Economic calculation is an abstraction and distorts our perceptions and values. This ideology has run rampant for decades and we can plainly see the results. In a resource based economy, we measure things scientifically, empirically and rationally. We don't need to distort, hide or ignore reality to fit our preconceived economic notions because we would recognize the danger in doing so. It's time to stop living in the past and embrace the technological and scientific realities of our time so that we can all benefit from them. Clinging to ancient economic religions leads only to your detriment.
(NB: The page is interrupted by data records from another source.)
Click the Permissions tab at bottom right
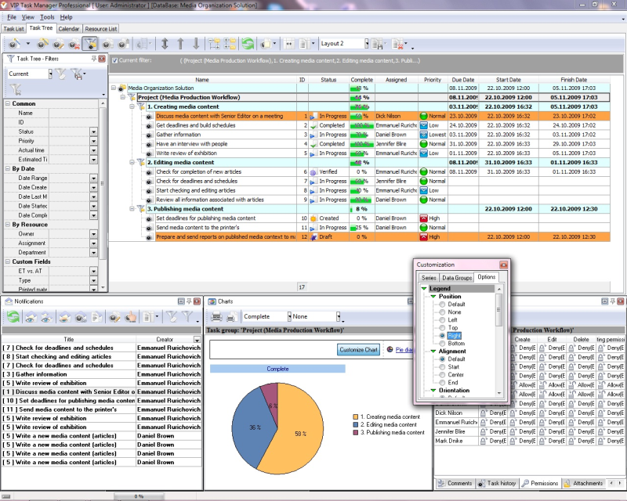Screen dimensions: 627x501 [x=540, y=484]
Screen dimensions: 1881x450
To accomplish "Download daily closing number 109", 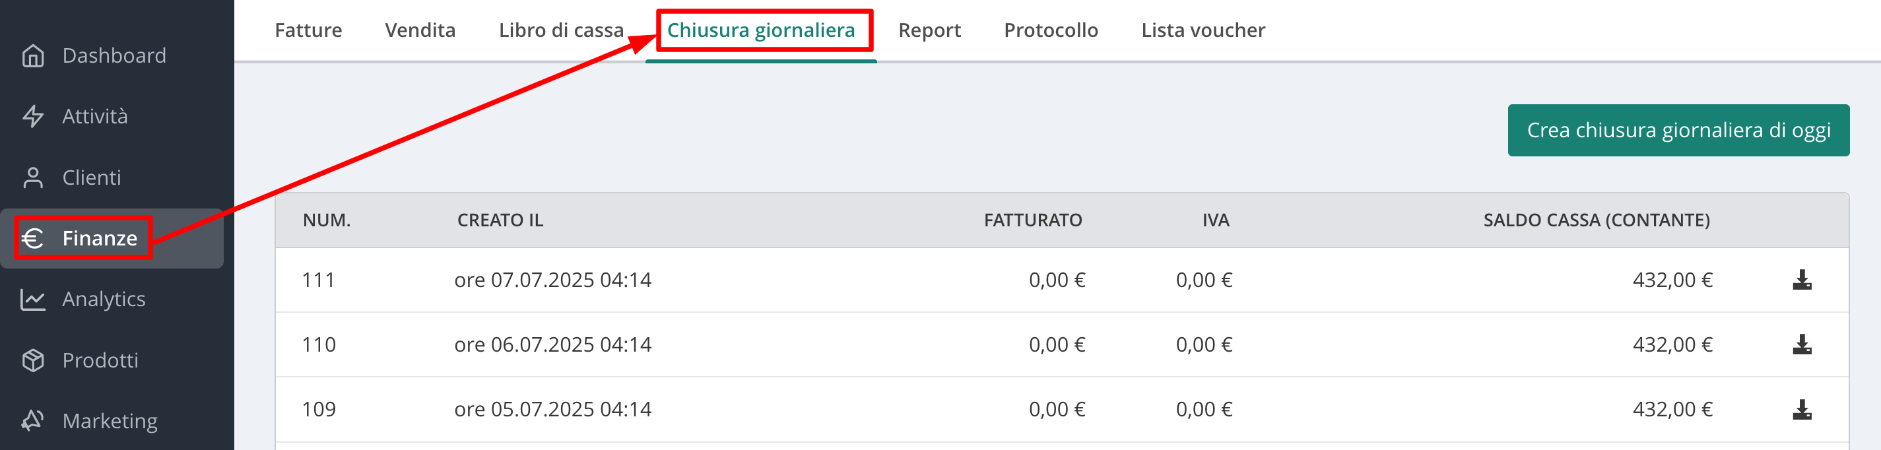I will tap(1801, 409).
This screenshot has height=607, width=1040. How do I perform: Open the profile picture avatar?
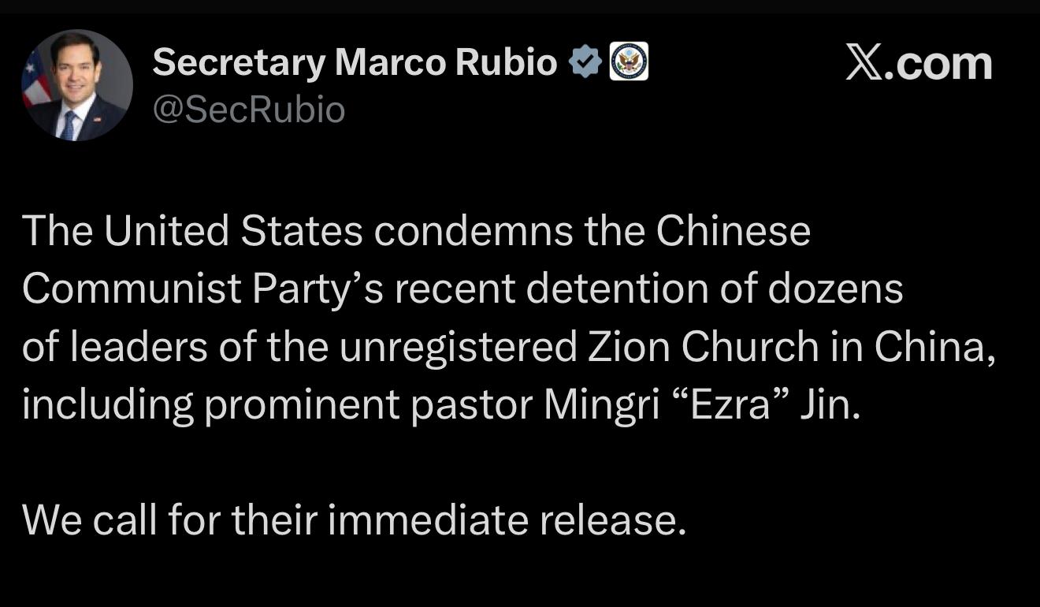tap(77, 85)
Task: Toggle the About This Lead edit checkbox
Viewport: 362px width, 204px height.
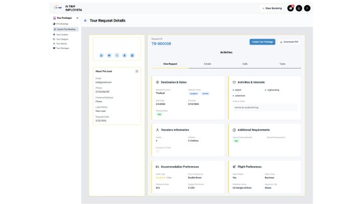Action: (137, 71)
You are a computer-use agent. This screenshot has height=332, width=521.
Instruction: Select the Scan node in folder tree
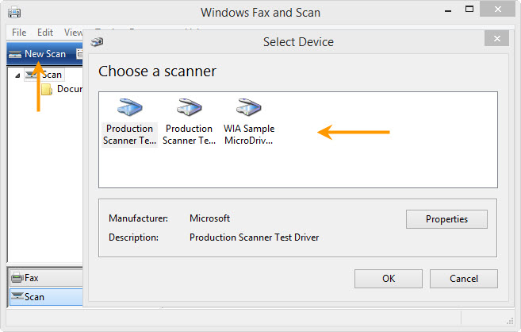pos(51,75)
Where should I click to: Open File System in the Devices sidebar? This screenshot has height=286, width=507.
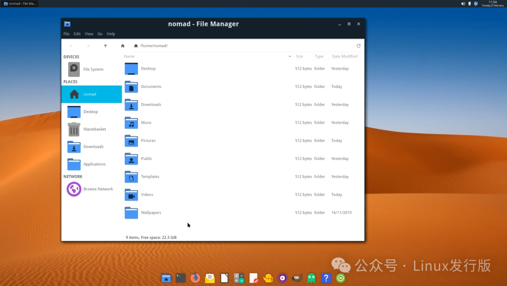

But you realize you're not actually saying anything meaningful? Unless you can take a more reductionist approach to your explanations you're not going to convince anyone, except people who also think the way you do. You're just speaking in this meaningless holistic way that makes no sense to someone who knows to use methodological individualism as a basis for the explanation of social phenomenon.

Evoorhees has explained with methodological individualism the Mengerian account of why money is a naturally emergent phenomenon that serves an actual purpose, and how it would come about naturally even to a society of people who have no prior concept of money. He's not even really being prescriptive about it; he's being descriptive. It is explained by reducing the account to simple non-controversial statements, i.e. so that the explanation doesn't even assume some hyper-rational cooperation of people to come up with it. It just comes about on its own by individual humans being merely rational actors, and that is to say human action isn't just arbitrary action but goal-driven. Now, this isn't a rejection of the existence of collective groups -- of numbers of people lower than Dunbar's limit at least -- but it's just saying that any form of collectivism isn't even necessary explain money in a sufficient way.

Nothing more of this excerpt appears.